As mentioned previously, self-regulation involves adjusting one’s own driving patterns to compensate for functional limitations. Although it is widely known that ageing increases the potential for decline in particular skills and abilities, it may not always be straight forward to identify what constitutes a ‘significant’ change. It may also be difficult to understand what specific skills and abilities may have an effect on driving performance. With this in mind, research has turned to the development of self-assessment tools to help older drivers to self-regulate, and to make important decisions about driving cessation.

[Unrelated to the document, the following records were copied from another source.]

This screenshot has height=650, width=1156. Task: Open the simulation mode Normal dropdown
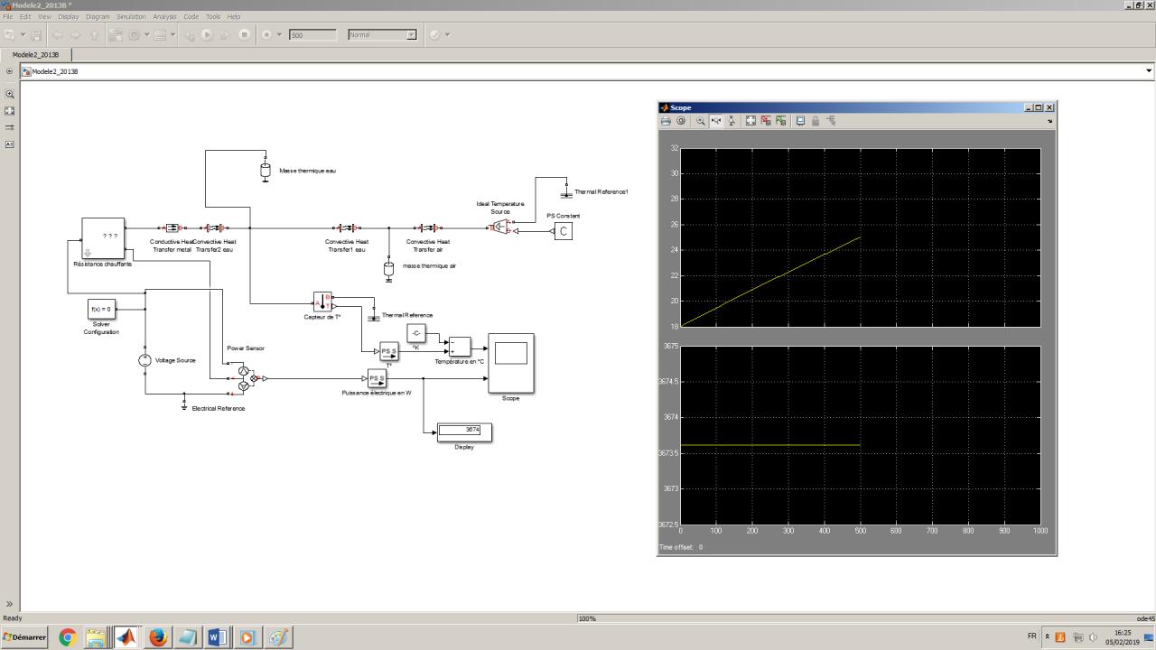pyautogui.click(x=411, y=35)
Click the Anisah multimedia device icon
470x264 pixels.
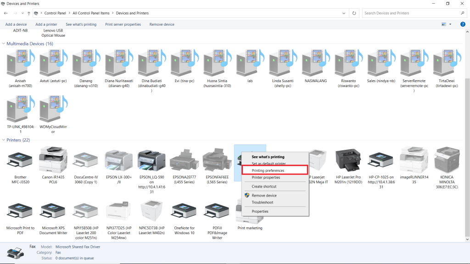[x=20, y=63]
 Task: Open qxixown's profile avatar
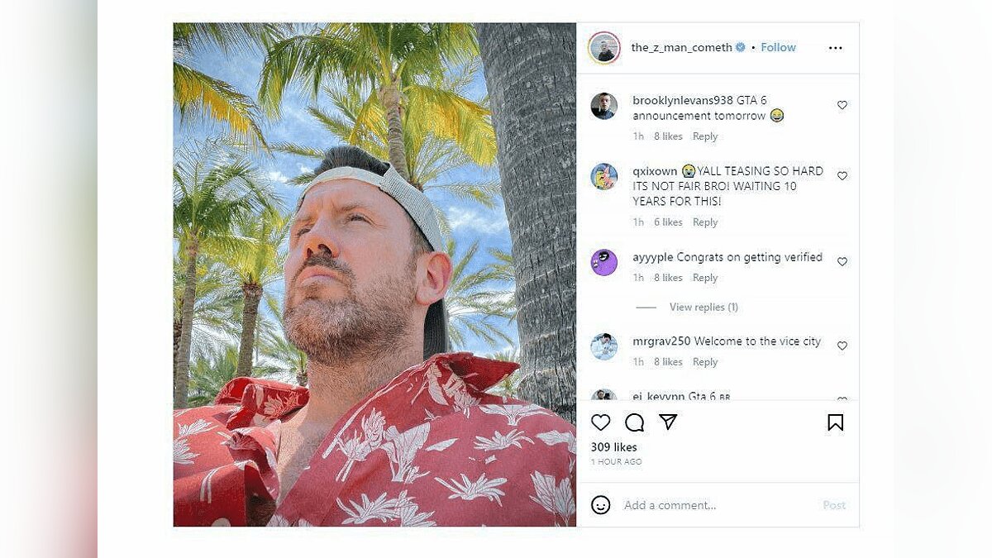pos(604,177)
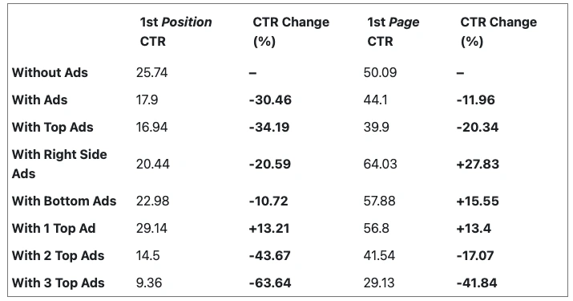Click the '1st Page CTR' column header

click(x=393, y=31)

Currently, both interactive and non-interactive self-assessment tools are available through universities, local councils (UK), and the internet. Although many of the tools available have been developed in the United States, one example of a UK-based tool is the adapted Devon Driving Decisions Work book. This is part of a wider initiative called ‘Driving safer for longer’ developed by Devon and Cornwall Constabulary, and is based on an American tool (The Driving Decisions Work Book, Eby et al, 2000, as cited in Lang et al., 2013) that was developed over the course of many years and an extensive research progam. It is a paper and pencil questionnaire that can be completed by the driver alone or with a family member. It includes questions about on-road behaviours and preferences, including questions on memory, speed of decision making, and reaction time. It also includes a subdomain for health. The results of the questionnaire provide drivers with feedback and information about their driving.
Another UK tool is the ‘Older driver risk index’ developed for Suffolk County Council, and that is part of the ‘Grand Driver’ Scheme mentioned previously. The Driver risk index is a web-based profiling tool that uses self-report items to assess four areas: situational risk, behavioural risk, coping risk, and socially desirable responding. The aim of the tool is to establish the attitudinal and behavioural risk of older drivers as compared to their peer group. This is provided by the council as part of the Grand Driver scheme and is part of the overall program aimed at maintaining safe mobility.
Although the development of self-assessment tools for older drivers has gained importance in recent years, more work is needed to validate the effectiveness of these tools. In addition, the main issue of self-assessment tools (and self-regulation as a whole) is the fact that it relies on older driver’s self-motivation and self-awareness of their own driving behaviours in order to uptake such interventions. This means that although self-assessment tools will attract a segment of the population, this will likely be the same segment that is likely to take up other types of training, or in fact, self-regulate independently of any tools or training. Nonetheless, these tools can help older drivers to make more timely decisions about when to stop driving, but can also facilitate the conversation with family members or a GP.
For more detailed information of other available self-assessment tools and a discussion on issues surrounding existing self-assessments, the interested reader is referred to the work by Lang et al. (2013), ‘Driving Choices for the older motorist: The role of self-assessment tools’.
Publicity, Campaigns, Policy and Enforcement
No literature was identified that met the inclusion criteria for full-text follow up on these topics.